Dataset records:
_ _ _ _ _ _ _

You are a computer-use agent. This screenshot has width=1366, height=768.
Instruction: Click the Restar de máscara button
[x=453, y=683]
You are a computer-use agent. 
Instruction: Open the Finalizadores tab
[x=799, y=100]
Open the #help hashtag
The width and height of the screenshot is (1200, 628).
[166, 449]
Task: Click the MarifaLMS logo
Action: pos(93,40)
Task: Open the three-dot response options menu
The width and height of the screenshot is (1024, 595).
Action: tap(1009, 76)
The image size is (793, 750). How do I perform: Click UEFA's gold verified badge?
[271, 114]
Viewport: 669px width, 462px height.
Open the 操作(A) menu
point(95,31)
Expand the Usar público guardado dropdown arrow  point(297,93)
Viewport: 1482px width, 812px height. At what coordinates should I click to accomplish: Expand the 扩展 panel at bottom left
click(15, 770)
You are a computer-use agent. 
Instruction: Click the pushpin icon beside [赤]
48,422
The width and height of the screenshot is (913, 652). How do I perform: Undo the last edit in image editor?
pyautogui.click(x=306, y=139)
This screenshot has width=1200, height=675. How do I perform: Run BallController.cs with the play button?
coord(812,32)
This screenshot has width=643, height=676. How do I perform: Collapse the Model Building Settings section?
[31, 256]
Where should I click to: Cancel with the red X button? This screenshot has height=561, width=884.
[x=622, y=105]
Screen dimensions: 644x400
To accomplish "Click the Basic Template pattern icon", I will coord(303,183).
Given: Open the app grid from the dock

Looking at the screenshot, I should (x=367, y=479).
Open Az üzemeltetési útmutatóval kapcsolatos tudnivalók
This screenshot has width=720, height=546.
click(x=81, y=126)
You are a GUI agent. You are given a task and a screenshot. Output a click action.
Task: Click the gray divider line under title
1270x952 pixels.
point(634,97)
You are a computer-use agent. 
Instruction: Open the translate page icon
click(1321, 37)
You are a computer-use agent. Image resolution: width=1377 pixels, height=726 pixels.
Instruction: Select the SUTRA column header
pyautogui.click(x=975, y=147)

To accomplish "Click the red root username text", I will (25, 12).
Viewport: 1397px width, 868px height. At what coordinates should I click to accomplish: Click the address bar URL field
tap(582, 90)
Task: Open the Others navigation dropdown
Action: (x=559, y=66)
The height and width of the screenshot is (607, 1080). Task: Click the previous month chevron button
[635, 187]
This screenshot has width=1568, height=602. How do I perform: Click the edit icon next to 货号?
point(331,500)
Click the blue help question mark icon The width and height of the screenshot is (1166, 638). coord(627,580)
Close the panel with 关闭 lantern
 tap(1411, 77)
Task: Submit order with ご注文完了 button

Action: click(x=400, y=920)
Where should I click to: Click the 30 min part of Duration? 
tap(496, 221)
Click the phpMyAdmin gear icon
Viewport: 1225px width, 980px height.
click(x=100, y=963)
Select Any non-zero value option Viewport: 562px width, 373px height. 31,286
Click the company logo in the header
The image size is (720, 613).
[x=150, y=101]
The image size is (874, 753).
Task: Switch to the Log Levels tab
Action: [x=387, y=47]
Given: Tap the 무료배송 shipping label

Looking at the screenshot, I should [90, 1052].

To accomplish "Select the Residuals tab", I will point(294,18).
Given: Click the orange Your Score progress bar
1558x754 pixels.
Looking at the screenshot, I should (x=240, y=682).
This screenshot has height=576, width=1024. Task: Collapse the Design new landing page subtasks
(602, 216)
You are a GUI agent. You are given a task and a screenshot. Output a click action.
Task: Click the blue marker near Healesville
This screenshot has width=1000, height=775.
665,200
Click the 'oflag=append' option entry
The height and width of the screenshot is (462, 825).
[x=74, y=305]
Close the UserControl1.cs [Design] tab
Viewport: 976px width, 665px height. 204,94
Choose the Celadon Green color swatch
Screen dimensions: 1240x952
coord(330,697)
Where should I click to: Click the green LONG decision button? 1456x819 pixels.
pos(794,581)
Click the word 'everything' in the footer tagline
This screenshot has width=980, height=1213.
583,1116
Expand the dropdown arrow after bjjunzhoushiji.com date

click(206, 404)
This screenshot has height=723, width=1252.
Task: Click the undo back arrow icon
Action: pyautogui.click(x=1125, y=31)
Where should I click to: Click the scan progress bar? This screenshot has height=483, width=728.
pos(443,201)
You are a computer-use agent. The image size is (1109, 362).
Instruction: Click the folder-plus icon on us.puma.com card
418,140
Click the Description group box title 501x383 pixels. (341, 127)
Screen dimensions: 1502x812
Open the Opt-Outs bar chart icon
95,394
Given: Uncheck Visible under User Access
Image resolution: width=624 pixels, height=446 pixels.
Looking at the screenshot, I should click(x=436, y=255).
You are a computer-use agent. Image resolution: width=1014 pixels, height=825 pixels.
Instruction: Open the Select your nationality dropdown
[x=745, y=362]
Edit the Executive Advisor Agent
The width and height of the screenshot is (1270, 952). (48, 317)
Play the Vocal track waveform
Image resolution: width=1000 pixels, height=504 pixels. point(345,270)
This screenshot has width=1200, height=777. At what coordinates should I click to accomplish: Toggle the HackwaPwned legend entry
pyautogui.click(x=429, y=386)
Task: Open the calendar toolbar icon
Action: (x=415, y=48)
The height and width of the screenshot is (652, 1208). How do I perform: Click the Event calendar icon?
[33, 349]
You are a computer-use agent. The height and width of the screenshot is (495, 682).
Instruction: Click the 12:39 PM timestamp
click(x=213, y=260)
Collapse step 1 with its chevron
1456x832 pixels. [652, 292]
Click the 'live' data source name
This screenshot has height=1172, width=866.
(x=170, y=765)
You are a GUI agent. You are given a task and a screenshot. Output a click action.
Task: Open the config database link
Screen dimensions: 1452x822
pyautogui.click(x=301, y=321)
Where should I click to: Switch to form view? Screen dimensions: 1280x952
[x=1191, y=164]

_ _ _ _ _ _ _

Assignment: Only the lines from the beginning of the data above through the line containing "Viewport: 669px width, 462px height." should be repeated, exactly as they appear.

Exercise output:
You are a computer-use agent. This screenshot has width=1366, height=768.
Instruction: Click the Restar de máscara button
[x=453, y=683]
You are a computer-use agent. 
Instruction: Open the Finalizadores tab
[x=799, y=100]
Open the #help hashtag
The width and height of the screenshot is (1200, 628).
[166, 449]
Task: Click the MarifaLMS logo
Action: pos(93,40)
Task: Open the three-dot response options menu
The width and height of the screenshot is (1024, 595).
Action: tap(1009, 76)
The image size is (793, 750). How do I perform: Click UEFA's gold verified badge?
[271, 114]
Viewport: 669px width, 462px height.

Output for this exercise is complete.